靜靜的沱江
走在河街富有年代感的青石板上,風吹開我的長發和絲巾,像吹開一朵花。它沒有把我當成外人。我在風中綻放,飽滿而輕盈,充滿新鮮的活力。風是河風,也是山風,很是暢快。我穿著北方的服裝。我在當地人注視我的目光中,也注視著裝扮他們的民族服裝:苗族、土家族,還有其他我沒弄明白的民族。一邊東看西看,一邊這么想著:我走的路,是不是沈先生從前走過的老路呢?
這實在是個渺茫的疑問,明知沈先生是不會回答的。
沈先生的沱江,橫貫鳳凰的母親河沱江,在靜靜地流淌著。它見多識廣,仿佛什么都不能驚動它,槳聲欸乃的烏篷船不能,點篙前行的竹筏不能,艄公清揚的山歌不能,水邊浣洗的女子不能,異鄉人驚艷的目光也不能。

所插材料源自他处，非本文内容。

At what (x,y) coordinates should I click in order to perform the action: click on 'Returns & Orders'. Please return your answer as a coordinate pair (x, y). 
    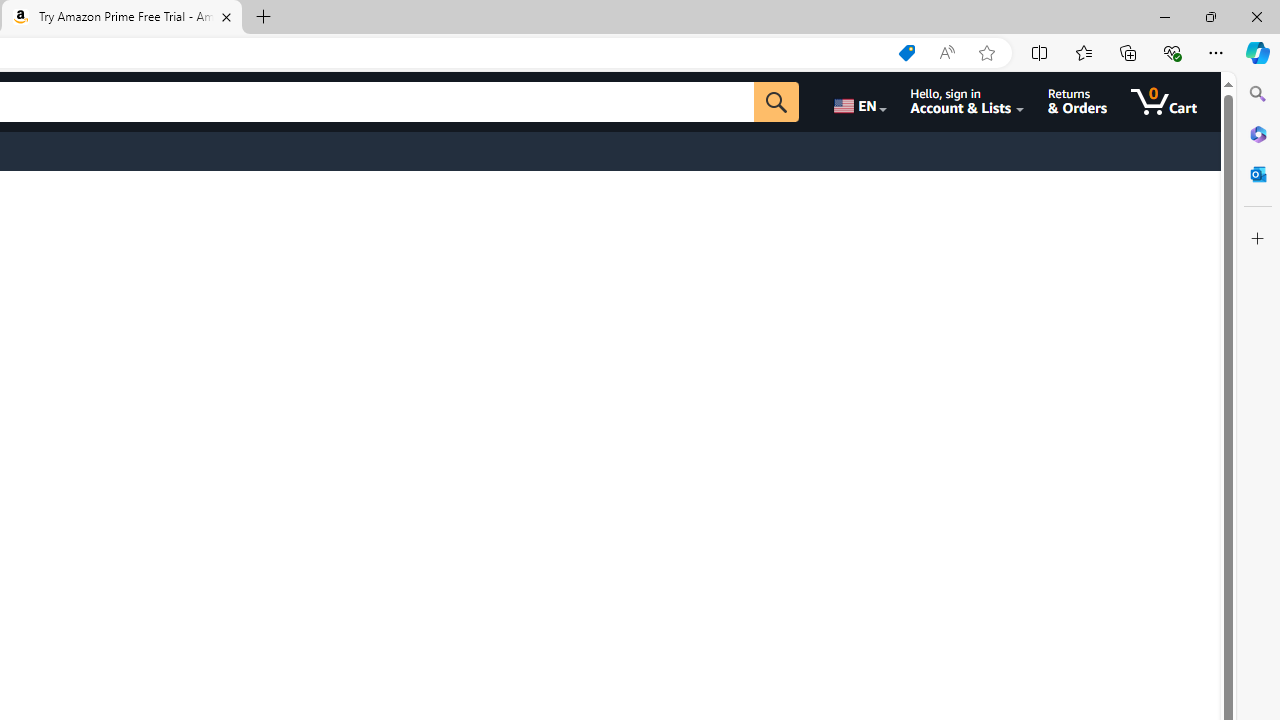
    Looking at the image, I should click on (1076, 101).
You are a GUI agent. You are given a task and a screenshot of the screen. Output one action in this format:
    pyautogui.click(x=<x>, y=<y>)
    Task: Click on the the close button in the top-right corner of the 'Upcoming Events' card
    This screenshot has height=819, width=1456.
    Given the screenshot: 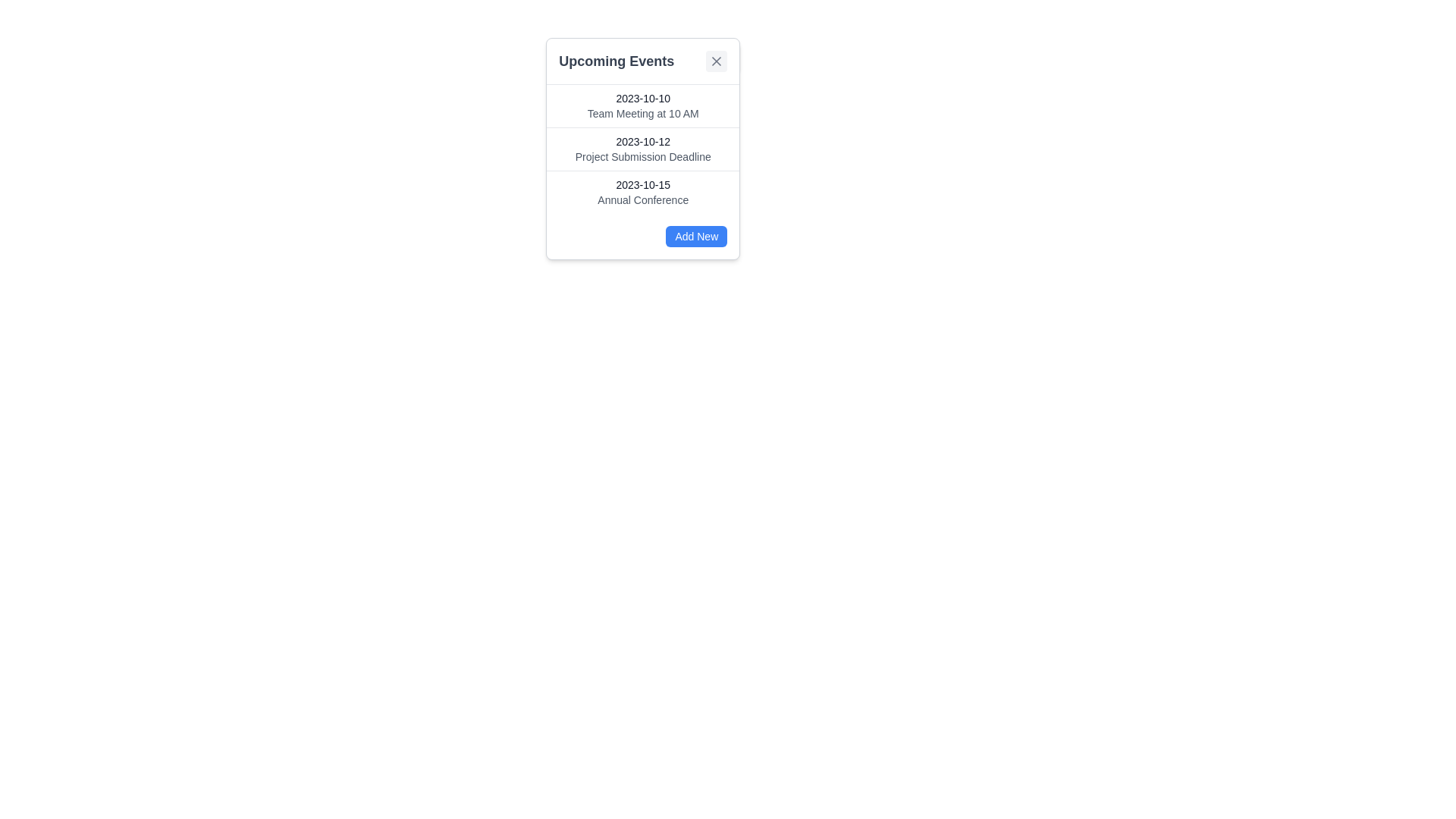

現在的鳳凰,已經不是沈先生筆下的鳳凰了。它日新月異,被濃厚的商業氛圍包圍。它被越來越多的人熟知和賞識,就像沈先生的作品一樣。不知沈先生目睹眼前現狀,是歡喜呢還是不歡喜。晚年的他,愛哭,話少。過了那么多苦日子,沈先生或許早就明白:這世上的許多事情,是他無能為力的。世事不是非黑即白,或者非白即黑。許多的對與錯,也是相對而言的。相對而言的對與錯,讓一些爭辯變得毫無意義。但沱江還是那個沱江。為了一代又一代人的繁衍生息,沱江一直在固守著什么,堅持著什么。